A friend of mine suffered from severe asthma that she could only control using one brand of inhalant. Unfortunately, at some point, the manufacturer changed the formulation of the therapeutic to one that was no longer effective for my friend, leaving her to hoard as much of the original formulation as she could.
While I am confident that the company changed the formulation to improve the drug's efficacy in the majority of patients, my friend was part of that small population who suffered by the decision. As far as I know, she continues to experience difficulties.
What do we do for these people?
It is ironic that the industry (editors included) fills the pages of magazines, newspapers and web sites with discussions of personalized medicine, but no one asks how this concept balances against the fact that we largely offer some people substandard treatment because their market was too small to warrant further development of the drugs that are most efficacious for them.
Just how "personalized" can we realistically expect personalized medicine to be?
In some sense, drug companies are facing similar dilemmas when it comes to providing drugs for the underprivileged or the developing world. In this case, however, the problem is not one of biological response but rather financial capability. The physical market is large enough, but the financial returns are too small. Drug companies face the unenviable challenge of walking the razor's edge between market calls for profitability and social calls for accountability. There has to be a middle ground.
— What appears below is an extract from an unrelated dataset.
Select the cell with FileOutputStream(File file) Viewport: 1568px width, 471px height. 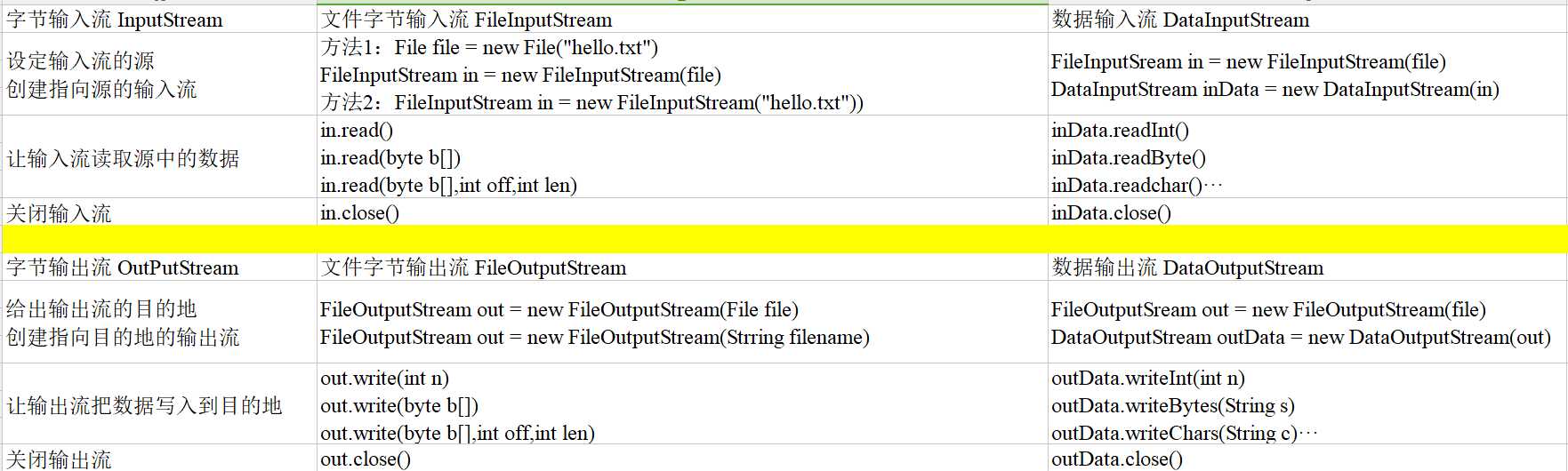(682, 323)
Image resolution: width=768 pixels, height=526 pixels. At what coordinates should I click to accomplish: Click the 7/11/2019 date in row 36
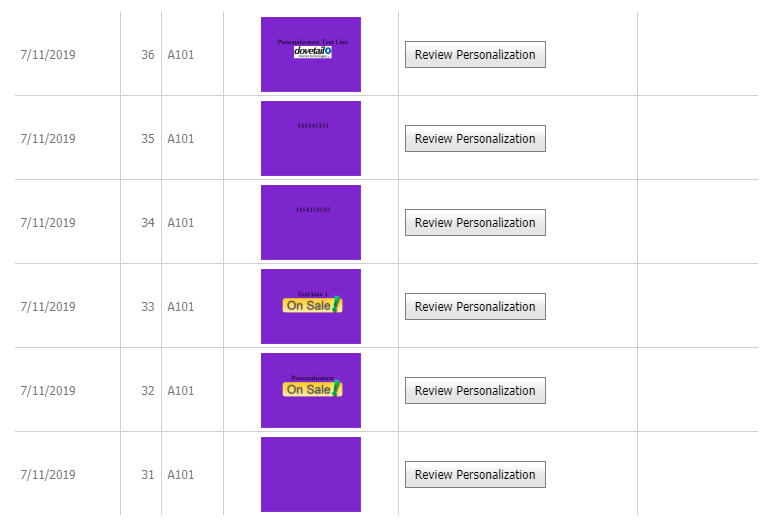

In a session entitled "People before Trade", I listened to a panel of speakers from India, Brazil, Malaysia and South Africa decry the patent process and demonize the pharmaceutical industry and their respective governments for inaction. Each person called for remedies from the abolition of patents to compulsory licensing to government-use authorization. One speaker put it succinctly: "Your prices are killing people."
In listening to this revivalist meeting, however, I noted that few of the speakers offered any sense that they understood how and why companies functioned—to make money. Or if they did understand, it simply did not matter to them. Even allowing for a "reasonable" profit—which they did not define—they argue that prices remain too high.
Even if all of the drugs went off patent tomorrow, however, are any of these groups ready to manufacture them? Jonathan Berger, senior researcher at South Africa's AIDS Law Project, sadly admitted that even though Bristol-Myers Squibb's Amphotericin B (Fungizone) was off patent, no one had stood up to manufacture a generic version.
It seems that rather than quench the fire, efforts by pharmaceutical companies to lower prices in the developing world or to out-license drugs to generics firms for strict distribution within these regions simply fuels the fire of activists who want more; who see these actions as proof that companies' knew they were "gouging" the world.